Problem: From the material beneath, pull every line with the word "Click".

+ + + +

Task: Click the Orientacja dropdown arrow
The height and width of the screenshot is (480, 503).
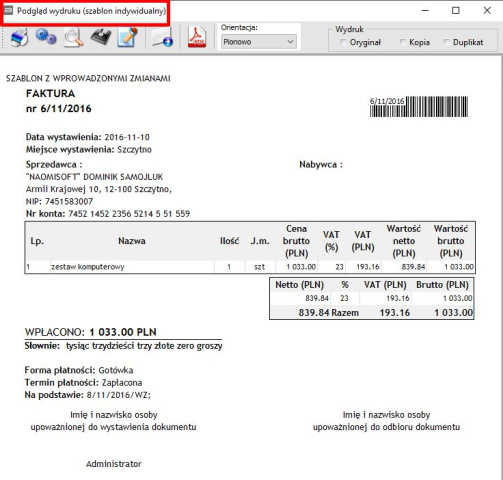Action: [x=290, y=42]
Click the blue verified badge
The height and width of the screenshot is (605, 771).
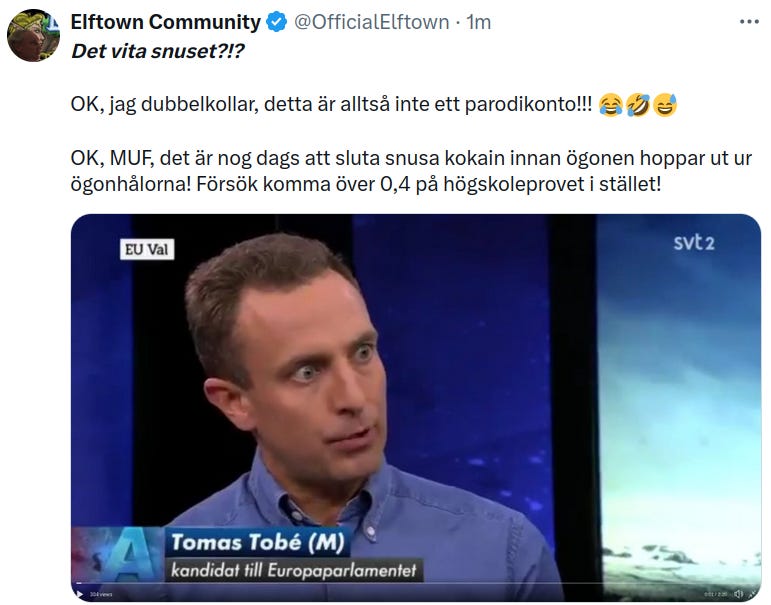pos(276,22)
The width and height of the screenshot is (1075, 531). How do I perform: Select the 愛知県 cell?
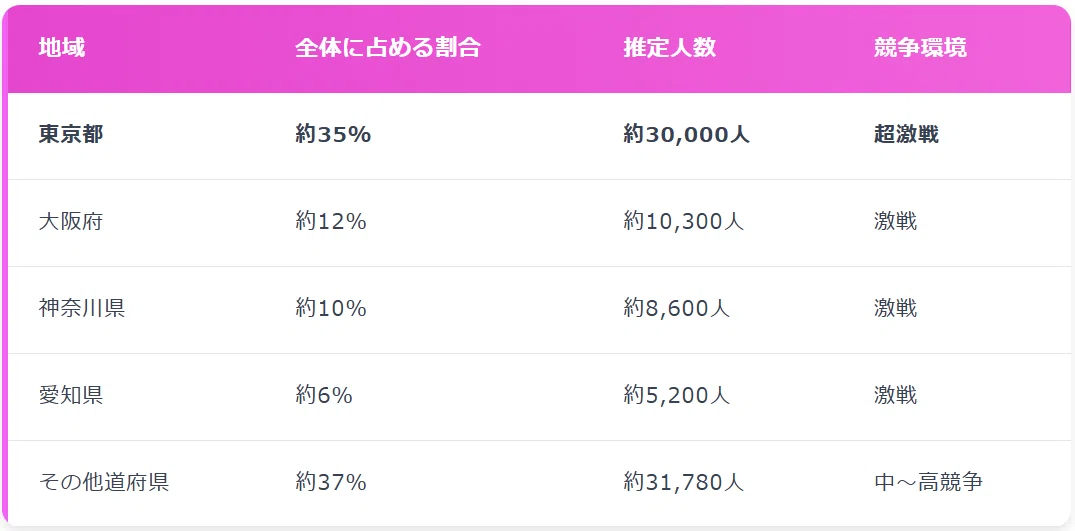[71, 396]
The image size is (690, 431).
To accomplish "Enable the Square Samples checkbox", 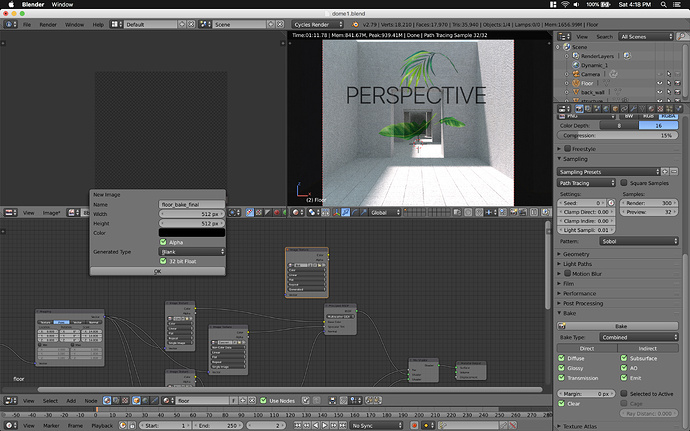I will point(624,183).
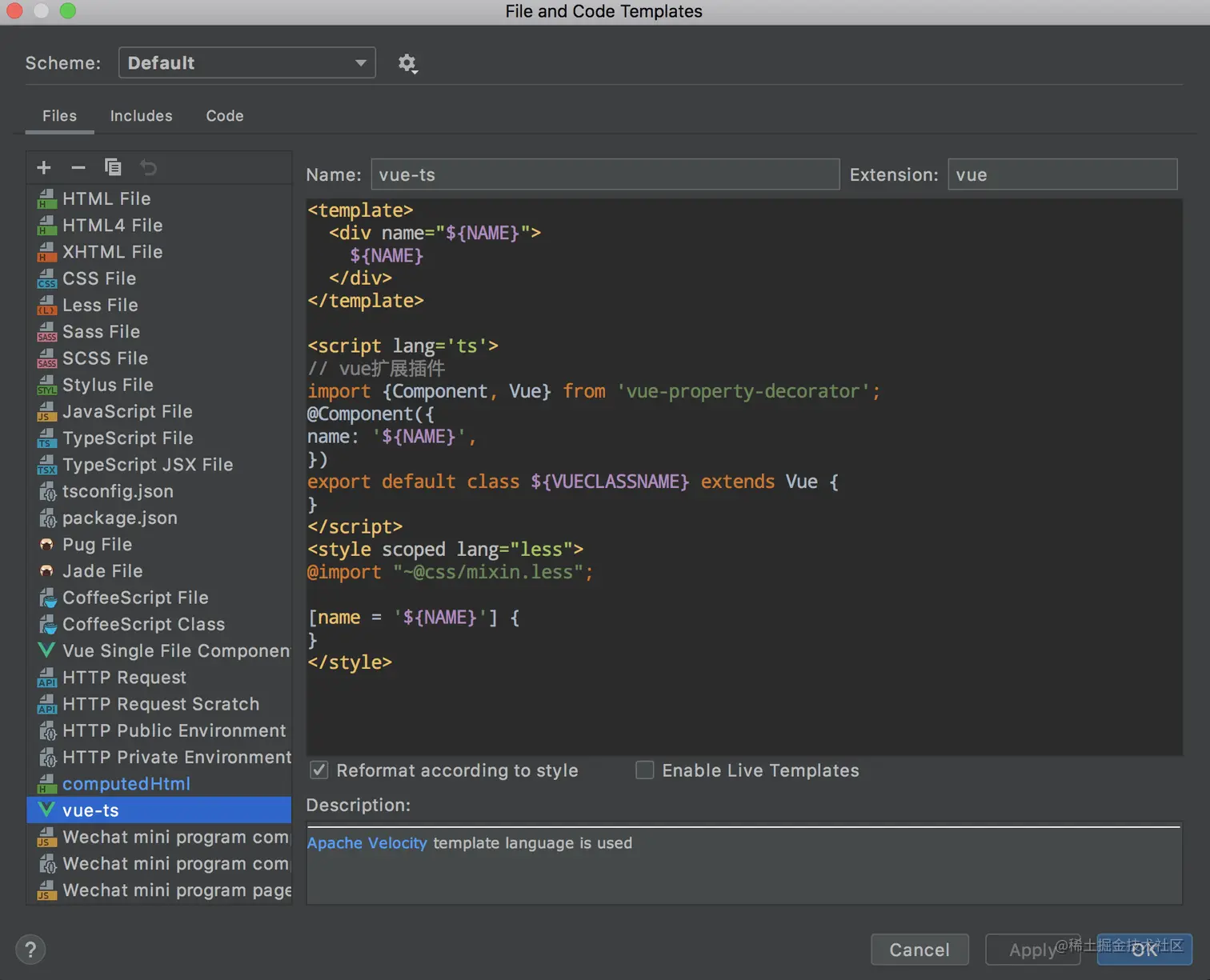Viewport: 1210px width, 980px height.
Task: Open the Scheme Default dropdown
Action: 246,63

+ + + +

Completed task:
Task: Click the Orientacja dropdown arrow
Click the blue verified badge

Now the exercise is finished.